Carbon monoxide improves neuronal differentiation and yield by increasing the functioning and number of mitochondria.

Author information

1
CEDOC, Chronic Diseases Research Centre, NOVA Medical School/Faculdade de Ciência Médicas, Universidade Nova de Lisboa, Lisboa, Portugal.
2
Instituto de Tecnologia Química e Biológica (ITQB), Universidade Nova de Lisboa, Oeiras, Portugal.
3
Instituto de Biologia Experimental e Tecnológica (iBET), Oeiras, Portugal.
4
Department of Clinical Neuroscience, Norwegian University of Science and Technology (NTNU), Trondheim, Norway.
5
Department of Drug Design and Pharmacology, Faculty of Health and Medical Sciences, University of Copenhagen, Copenhagen, Denmark.

Abstract

The process of cell differentiation goes hand-in-hand with metabolic adaptations, which are needed to provide energy and new metabolites. Carbon monoxide (CO) is an endogenous cytoprotective molecule able to inhibit cell death and improve mitochondrial metabolism. Neuronal differentiation processes were studied using the NT2 cell line, which is derived from human testicular embryonic teratocarcinoma and differentiates into post-mitotic neurons upon retinoic acid treatment. CO-releasing molecule A1 (CORM-A1) was used do deliver CO into cell culture. CO treatment improved NT2 neuronal differentiation and yield, since there were more neurons and the total cell number increased following the differentiation process.
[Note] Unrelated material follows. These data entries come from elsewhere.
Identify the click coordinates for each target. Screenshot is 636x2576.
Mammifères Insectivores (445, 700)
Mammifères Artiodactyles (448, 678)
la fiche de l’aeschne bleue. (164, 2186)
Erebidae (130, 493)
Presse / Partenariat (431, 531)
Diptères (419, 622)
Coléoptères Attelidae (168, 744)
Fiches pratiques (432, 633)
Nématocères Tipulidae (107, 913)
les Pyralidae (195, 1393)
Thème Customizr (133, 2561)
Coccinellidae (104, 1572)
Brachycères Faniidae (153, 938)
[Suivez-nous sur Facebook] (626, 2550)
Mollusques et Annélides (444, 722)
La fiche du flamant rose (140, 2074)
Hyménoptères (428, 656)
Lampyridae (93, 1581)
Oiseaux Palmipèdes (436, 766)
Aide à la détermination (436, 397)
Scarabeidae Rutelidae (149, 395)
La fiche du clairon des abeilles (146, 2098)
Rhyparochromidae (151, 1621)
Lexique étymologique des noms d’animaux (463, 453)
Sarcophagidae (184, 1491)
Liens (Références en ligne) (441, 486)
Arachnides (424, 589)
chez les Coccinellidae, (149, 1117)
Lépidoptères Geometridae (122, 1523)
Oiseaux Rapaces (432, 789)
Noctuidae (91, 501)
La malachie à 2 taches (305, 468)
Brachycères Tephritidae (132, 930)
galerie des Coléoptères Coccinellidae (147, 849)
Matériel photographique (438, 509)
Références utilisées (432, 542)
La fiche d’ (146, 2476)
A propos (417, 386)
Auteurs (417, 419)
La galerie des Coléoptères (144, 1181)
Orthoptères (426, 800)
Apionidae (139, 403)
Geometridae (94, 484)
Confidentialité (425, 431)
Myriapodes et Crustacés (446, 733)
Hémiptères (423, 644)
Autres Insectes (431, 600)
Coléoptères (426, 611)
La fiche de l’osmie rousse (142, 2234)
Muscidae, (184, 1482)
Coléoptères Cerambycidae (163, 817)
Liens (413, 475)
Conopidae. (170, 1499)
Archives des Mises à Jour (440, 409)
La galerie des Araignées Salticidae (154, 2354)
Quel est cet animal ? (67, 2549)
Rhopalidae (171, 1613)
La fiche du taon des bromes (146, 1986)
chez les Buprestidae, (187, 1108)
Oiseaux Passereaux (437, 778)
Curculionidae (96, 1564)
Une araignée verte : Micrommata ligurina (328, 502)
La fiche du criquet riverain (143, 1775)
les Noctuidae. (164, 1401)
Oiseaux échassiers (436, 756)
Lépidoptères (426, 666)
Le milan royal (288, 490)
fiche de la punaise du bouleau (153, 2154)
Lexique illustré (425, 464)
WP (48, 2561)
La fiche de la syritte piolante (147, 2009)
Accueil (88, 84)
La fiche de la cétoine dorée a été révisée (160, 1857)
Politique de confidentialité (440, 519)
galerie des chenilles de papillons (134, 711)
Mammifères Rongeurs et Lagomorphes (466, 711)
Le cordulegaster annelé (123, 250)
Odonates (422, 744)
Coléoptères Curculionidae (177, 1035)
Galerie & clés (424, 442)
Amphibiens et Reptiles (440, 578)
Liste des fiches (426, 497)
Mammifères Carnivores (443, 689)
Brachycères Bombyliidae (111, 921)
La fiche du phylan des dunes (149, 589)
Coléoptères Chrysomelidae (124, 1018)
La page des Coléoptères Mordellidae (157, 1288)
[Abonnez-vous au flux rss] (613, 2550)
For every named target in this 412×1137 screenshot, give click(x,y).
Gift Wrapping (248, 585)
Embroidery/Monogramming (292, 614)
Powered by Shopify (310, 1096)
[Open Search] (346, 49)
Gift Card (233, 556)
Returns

CO supplementation enhanced the mitochondrial population in post-mitotic neurons derived from NT2 cells, as indicated by an increase in mitochondrial DNA. CO treatment during neuronal differentiation increased the extent of the classical metabolic change that occurs during neuronal differentiation, from glycolytic to more oxidative metabolism, by decreasing the ratio of lactate production and glucose consumption. The expression of pyruvate and lactate dehydrogenases was higher, indicating an augmented oxidative metabolism. Moreover, these findings were corroborated by an increased percentage of (13) C incorporation from [U-(13) C]glucose into the tricarboxylic acid cycle metabolites malate and citrate, and also glutamate and aspartate in CO-treated cells. Finally, under low levels of oxygen (5%), which enhances glycolytic metabolism, some of the enhancing effects of CO on mitochondria were not observed. In conclusion, our data show that CO improves neuronal and mitochondrial yield by stimulation of tricarboxylic acid cycle activity, and thus oxidative metabolism of NT2 cells during the process of neuronal differentiation. The process of cell differentiation is coupled with metabolic adaptations. Carbon monoxide (CO) is an endogenous cytoprotective gasotransmitter able to prevent cell death and improve mitochondrial metabolism. Herein CO supplementation improved neuronal differentiation yield, by enhancing mitochondrial population and promoting the classical metabolic change that occurs during neuronal differentiation, from glycolytic to oxidative metabolism.

KEYWORDS:

NT2 cell line; TCA; carbon monoxide; metabolism; neuronal differentiation; oxidative phosphorylation

PMID:
27128201
DOI:
10.1111/jnc.13653
[Indexed for MEDLINE]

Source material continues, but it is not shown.